<<<<

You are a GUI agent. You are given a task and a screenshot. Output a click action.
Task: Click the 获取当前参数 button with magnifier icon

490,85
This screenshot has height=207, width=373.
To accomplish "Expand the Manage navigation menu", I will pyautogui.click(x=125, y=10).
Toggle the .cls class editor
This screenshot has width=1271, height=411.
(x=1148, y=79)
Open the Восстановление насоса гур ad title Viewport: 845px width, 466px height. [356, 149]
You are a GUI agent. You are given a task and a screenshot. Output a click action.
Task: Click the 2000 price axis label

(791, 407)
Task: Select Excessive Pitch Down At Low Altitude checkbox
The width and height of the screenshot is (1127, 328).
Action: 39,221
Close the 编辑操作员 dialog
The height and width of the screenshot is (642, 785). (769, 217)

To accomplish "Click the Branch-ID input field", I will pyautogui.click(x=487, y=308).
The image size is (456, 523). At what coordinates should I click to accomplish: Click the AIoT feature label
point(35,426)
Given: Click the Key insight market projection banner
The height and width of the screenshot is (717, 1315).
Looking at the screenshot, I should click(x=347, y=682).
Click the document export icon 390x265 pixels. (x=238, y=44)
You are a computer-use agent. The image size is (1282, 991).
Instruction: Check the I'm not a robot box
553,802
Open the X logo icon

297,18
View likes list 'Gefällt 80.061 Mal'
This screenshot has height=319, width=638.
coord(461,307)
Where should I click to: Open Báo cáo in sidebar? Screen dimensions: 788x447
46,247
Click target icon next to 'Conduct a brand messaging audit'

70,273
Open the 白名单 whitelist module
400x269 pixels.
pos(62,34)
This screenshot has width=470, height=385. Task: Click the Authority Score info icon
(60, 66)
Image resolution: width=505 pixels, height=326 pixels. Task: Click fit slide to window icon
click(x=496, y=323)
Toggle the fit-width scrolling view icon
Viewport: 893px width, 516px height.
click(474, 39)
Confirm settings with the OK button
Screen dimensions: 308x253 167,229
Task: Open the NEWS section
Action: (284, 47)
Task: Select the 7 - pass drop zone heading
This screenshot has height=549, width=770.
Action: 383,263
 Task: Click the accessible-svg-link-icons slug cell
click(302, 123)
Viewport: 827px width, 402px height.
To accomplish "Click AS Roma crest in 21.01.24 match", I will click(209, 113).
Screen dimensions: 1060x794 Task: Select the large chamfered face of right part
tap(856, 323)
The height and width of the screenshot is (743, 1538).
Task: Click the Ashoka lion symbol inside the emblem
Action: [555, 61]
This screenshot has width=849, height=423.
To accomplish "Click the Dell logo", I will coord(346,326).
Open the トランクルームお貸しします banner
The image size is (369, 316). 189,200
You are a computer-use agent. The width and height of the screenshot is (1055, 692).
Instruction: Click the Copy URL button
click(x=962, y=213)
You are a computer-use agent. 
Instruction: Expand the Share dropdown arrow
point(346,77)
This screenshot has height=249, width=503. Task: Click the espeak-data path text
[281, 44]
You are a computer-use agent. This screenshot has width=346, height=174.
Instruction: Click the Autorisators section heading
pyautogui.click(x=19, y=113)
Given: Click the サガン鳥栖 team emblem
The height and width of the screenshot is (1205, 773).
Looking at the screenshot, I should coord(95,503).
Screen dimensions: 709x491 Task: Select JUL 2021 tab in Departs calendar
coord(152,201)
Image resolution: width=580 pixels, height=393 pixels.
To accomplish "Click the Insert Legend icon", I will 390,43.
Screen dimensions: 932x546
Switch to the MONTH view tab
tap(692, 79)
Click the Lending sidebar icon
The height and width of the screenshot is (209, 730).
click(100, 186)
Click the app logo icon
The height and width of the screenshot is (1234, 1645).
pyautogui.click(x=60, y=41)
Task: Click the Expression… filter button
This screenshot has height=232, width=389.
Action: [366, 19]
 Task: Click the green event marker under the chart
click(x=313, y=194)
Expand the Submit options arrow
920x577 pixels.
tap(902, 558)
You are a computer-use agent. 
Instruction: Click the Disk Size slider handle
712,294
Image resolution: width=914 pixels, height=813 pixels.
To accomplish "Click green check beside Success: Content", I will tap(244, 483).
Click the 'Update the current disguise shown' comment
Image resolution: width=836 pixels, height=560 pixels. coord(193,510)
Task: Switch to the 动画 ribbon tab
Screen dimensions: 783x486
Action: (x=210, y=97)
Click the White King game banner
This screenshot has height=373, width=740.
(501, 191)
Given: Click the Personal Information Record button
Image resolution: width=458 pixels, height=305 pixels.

>>>>

Count each line above where the word "agent" appears, and answer with nothing except that count.

7